__EXTRACT__:
******
Relevantly new guy here, I've played around 50 matches already and I am starting to really question this mechanic. Let me start by trying to actually express the problem.

If I understand it correctly, the combat sequence (initiative line) works as follows:
1) You and your opponent, have set your units in your preferred order.
2) By some criterion, unknown to me, the game decides which player has the first move, and his first unit takes an action.
3) From then on, the combat sequence goes on by a simple shuffling of the two player's preferred order.

Up to this point all is well, and more or less natural, though I would really prefer to see an initiative rating on the units, and the combat sequence depending solely on that. But this is a completely different story.

So, the problems begin when a unit dies and as such is removed from the combat sequence. As you all have probably noticed, when this occurs, the unit is not just simply removed from the sequence giving the opponent player two subsequent unit moves, instead it is replaced by the next-in-line unit of that player, hence keeping the turns again 1-to-1 for each player.

I am not really certain why the game developers choose to include this mechanic but it is frustrating. And it gets a lot more frustrating when the unit counts for each player change from X / X-1 to something like X / X-2.

In this situation, you might have 4 units for example and your opponent 2 and yet you play one after the other still! Besides from being completely unrealistic (suddenly the archer realizes "Oh crap all my allies are dead I should attack faster" or on the other hand your unit says "Meh we got dit, let me smoke a joint till we end this"), it works as a significant buffer to the combat advantage granted to you by killing a unit. It's as if the developers want each combat to be prolonged and always "forgiving" mistakes, which I am not certain I agree to in a strategy game.

So, what are your thoughts on this? Pardon me if it has been addressed already, I did not search thoroughly, if it has please direct me to that post and I will continue my brainstorming there.

Cheers,
Two

BrainFreeze
03-06-2013, 08:28 AM
It was discussed few times already. Basically, if this mechanic is not implemented the game turns into a "spiral of doom" for the first player to lose a unit. This has a number of bad consequences:
First - many games will lose tension even before the midgame, as with 1-2 losses game will already be decided.
Second - Many builds are unbelievably good for racking 1-2 kills early, if you want it, so this will bring balance issues, which are not easily removed.

As to the current situation - i can advice you to maim enemy units (leave them in 1-3 HPs), not to kill them. Maiming vs killing is another dilemma, which deepens tactical possibilities, because some units are dangerous even when maimed(thrashers, for example), while others are relatively safe.

eduran
03-06-2013, 08:45 AM
A lot of board games, most notably chess, work in a similar way. It is probably counterintuitive for new players (it was for me) and makes the game less accessible. You have to get used to the idea that killing a unit is not always the best course of action. Sometimes it's better to just maim it, i.e. take down its strength to a level where it poses only little threat to your units. That way you can force your opponent to waste a turn on an ineffective unit.
******
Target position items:
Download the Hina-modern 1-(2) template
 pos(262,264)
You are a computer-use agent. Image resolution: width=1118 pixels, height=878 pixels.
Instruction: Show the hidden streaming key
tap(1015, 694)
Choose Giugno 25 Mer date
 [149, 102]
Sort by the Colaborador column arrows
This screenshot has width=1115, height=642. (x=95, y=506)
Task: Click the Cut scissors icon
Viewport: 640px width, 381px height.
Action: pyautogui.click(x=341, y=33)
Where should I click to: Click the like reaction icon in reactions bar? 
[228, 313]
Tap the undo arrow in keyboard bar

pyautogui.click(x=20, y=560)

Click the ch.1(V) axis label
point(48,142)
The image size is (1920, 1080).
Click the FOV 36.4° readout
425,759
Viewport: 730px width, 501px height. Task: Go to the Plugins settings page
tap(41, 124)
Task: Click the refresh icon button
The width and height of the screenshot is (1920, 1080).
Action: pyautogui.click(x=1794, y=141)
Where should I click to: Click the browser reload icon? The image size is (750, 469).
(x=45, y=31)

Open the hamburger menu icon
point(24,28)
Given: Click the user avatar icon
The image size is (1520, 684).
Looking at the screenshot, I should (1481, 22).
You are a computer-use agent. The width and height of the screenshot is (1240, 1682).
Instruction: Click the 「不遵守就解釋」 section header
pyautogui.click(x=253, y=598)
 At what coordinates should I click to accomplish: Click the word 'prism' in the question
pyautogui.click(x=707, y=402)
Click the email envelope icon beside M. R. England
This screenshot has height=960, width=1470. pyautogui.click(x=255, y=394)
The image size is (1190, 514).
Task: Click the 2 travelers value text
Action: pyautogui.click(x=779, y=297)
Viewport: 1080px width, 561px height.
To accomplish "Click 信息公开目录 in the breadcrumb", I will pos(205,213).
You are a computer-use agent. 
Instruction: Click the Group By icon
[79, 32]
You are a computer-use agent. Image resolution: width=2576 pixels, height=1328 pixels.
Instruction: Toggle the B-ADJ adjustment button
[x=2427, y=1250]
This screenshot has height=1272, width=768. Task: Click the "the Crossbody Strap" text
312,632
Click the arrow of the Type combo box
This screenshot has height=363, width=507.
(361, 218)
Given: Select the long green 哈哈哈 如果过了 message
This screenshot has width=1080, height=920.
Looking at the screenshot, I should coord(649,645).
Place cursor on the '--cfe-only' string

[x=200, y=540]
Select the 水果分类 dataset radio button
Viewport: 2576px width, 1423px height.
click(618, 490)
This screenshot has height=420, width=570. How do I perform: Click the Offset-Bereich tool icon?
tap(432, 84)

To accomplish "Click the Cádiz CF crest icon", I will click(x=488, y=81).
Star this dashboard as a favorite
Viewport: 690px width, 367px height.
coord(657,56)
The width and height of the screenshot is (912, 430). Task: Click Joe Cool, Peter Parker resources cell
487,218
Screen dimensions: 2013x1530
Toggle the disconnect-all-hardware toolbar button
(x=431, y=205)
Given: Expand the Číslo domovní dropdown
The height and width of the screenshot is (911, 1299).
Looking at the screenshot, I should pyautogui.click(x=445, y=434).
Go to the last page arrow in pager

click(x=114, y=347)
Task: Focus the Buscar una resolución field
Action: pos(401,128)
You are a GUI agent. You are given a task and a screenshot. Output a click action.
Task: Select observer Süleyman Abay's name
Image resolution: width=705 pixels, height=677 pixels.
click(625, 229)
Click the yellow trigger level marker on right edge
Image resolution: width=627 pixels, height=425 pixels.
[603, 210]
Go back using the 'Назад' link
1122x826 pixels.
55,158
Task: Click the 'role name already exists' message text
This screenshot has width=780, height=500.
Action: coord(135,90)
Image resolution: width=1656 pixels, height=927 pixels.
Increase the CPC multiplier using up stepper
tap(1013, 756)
******
__REQUIRED TASK 1__: In the forum thread about the game's combat sequence, what does BrainFreeze say the game becomes if the unit replacement mechanic is not implemented?
__REQUIRED TASK 2__: Carry on the forum thread about the game's combat sequence from its last post.

__EXPECTED OUTPUT 1__: A "spiral of doom" for the first player to lose a unit.

__EXPECTED OUTPUT 2__:
It's as if the developers want each combat to be prolonged and always "forgiving" mistakes, which I am not certain I agree to in a strategy game.

I have to disagree here. The game is not forgiving of mistakes at all. Between equally skilled opponents one misstep is all it takes to decide a game. It's just that allowing a unit to get killed is not necessarily a mistake. What's more important than number of units left standing is the amount of armor and strength a team has left.

Two
03-06-2013, 09:17 AM
Yeah It seems like it. In the end the most important factor to measure a win from a loss is the sum of your armor and strength over all units on the field, compared to your opponents sum.

You make a valid point though, especially the chess example is somewhat eye-opening.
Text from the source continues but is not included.